Dawson West had to leave to see if his dreams could become reality, but what he didn’t count on was that once he had the world at his feet, he’d miss the man who’d held him tight. Between the endless climb toward greatness and the pitfalls of addiction, Dawson lost himself for a while, but that doesn’t mean he stopped loving Chris. Not wanting his love to see him broken, he makes certain he’s clean and sober when he finally comes home. Going radio silent while becoming the man Chris deserves seemed like a good idea at the time, but now…

Now, Chris has a problem. Dawson is back, out of the blue, and if Chris lets him return to rocking his club, is that an invitation for his heart as well? How can Chris ever trust again, even if it is the season?

Once Upon A Christmas Song is a part of the multi-author series Once Upon A Holiday Story. Each book can be read as a standalone and in any order. What links these books together is The Hook’s Book Nook Traveling Library, a library on wheels owned by two old ladies in love.
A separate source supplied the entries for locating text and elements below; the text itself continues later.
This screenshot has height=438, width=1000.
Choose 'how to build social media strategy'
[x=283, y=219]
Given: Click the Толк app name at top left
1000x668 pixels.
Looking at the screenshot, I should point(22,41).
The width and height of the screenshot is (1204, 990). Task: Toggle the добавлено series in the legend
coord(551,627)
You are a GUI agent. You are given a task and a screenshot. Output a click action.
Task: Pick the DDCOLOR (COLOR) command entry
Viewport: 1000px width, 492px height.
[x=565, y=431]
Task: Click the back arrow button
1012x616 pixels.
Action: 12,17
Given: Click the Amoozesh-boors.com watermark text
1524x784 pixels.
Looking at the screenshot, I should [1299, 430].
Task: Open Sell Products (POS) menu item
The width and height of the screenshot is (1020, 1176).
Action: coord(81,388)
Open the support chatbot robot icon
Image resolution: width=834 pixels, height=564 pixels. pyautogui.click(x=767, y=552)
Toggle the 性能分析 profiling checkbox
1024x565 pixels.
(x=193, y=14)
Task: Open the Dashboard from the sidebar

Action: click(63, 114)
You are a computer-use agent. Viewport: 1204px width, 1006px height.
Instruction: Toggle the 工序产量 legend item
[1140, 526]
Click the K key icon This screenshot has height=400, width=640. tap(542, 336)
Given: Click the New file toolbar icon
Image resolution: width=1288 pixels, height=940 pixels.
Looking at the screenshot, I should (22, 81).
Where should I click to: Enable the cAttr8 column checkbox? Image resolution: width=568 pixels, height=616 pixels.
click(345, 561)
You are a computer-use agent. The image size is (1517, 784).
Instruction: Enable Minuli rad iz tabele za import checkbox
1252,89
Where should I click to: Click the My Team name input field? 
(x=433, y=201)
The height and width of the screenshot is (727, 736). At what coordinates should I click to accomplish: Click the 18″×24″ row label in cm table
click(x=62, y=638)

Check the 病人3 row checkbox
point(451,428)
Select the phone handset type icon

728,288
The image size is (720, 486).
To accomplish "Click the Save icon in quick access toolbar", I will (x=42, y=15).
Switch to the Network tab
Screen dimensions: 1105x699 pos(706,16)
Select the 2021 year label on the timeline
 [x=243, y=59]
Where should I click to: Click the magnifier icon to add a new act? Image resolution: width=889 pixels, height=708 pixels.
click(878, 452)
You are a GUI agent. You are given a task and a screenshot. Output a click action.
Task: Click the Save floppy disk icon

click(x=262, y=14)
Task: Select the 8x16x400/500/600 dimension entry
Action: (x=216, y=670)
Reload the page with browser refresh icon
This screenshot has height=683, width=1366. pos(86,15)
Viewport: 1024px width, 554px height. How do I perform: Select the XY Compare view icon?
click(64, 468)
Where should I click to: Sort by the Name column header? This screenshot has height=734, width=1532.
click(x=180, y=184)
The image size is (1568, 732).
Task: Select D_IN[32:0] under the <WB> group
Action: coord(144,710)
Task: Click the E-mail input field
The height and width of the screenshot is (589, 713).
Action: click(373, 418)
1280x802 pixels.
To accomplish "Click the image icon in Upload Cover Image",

*************FULL BOOK START HERE*************

ONE

It was raining, and while I loved the sound of it and the way it made everything smell, and mostly how everything looked immediately after, all glistening and bright, it did have the effect of keeping many tourists inside until it stopped. That was no good for me. I needed people walking up and down the 500 block of Frenchmen Street where my place was, and popping in for a drink. We served prize-winning cocktails at La Belle Vie, thanks to my mixologists, Xola Bass and Darcy Lee, who had individually and together won several awards both locally and nationally.

The issue was, as good as the drinks were, along with our food—a Caribbean-Creole mix thanks to my award-winning chef, Georgine Joseph—without the live music we were famous for, bridal parties walking the Quarter wouldn’t pop in and stay until closing. People looking to dance, not simply stand and listen to jazz, wouldn’t stop and show off their moves for their dates and buy drink after drink. Early in the evening, there was a space between the stage and the tables where people mingled. That was when we had the soloists, the artists, those selling CDs and looking for their big break. Later in the evening, between ten and closing—which was at two in the morning Friday and Saturday night, midnight on weekdays—was when the house band went on, and the place filled up with a raucous crowd, and people sitting at tables could have someone in their lap at any moment. We were always packed, and the bulk of our money was made on beer and shots while people sang along to the music.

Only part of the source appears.